┏━━

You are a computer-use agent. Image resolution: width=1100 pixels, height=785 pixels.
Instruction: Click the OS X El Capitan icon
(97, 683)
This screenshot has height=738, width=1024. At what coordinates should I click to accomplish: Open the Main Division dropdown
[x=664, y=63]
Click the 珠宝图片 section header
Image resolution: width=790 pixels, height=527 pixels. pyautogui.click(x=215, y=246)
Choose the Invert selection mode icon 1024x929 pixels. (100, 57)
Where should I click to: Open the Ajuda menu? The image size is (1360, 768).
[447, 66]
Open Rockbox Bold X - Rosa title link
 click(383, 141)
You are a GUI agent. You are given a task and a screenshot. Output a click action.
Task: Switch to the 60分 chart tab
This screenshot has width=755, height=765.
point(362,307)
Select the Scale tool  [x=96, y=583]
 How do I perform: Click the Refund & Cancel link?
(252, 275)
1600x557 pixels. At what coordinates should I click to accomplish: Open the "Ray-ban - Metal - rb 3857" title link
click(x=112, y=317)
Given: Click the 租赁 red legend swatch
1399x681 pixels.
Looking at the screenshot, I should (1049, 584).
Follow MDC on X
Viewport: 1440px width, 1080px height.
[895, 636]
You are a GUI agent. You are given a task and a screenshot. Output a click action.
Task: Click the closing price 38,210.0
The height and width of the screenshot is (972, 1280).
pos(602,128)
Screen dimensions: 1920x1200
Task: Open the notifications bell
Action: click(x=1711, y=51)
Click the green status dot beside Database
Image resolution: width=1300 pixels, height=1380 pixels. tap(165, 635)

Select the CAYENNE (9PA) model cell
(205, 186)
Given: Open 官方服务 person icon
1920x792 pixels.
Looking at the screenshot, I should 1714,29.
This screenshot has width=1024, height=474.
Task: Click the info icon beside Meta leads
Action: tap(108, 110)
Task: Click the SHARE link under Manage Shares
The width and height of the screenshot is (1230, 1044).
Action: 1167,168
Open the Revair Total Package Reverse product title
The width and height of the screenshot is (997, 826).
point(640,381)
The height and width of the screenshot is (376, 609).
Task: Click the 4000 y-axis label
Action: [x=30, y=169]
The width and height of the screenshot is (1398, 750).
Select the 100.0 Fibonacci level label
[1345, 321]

┗━━

Each line from the one with "Select the CAYENNE (9PA) model cell" through the last line of the records must be written out word for word. Include nothing else.

* [Task output]:
Select the CAYENNE (9PA) model cell
(205, 186)
Given: Open 官方服务 person icon
1920x792 pixels.
Looking at the screenshot, I should 1714,29.
This screenshot has width=1024, height=474.
Task: Click the info icon beside Meta leads
Action: tap(108, 110)
Task: Click the SHARE link under Manage Shares
The width and height of the screenshot is (1230, 1044).
Action: 1167,168
Open the Revair Total Package Reverse product title
The width and height of the screenshot is (997, 826).
point(640,381)
The height and width of the screenshot is (376, 609).
Task: Click the 4000 y-axis label
Action: [x=30, y=169]
The width and height of the screenshot is (1398, 750).
Select the 100.0 Fibonacci level label
[1345, 321]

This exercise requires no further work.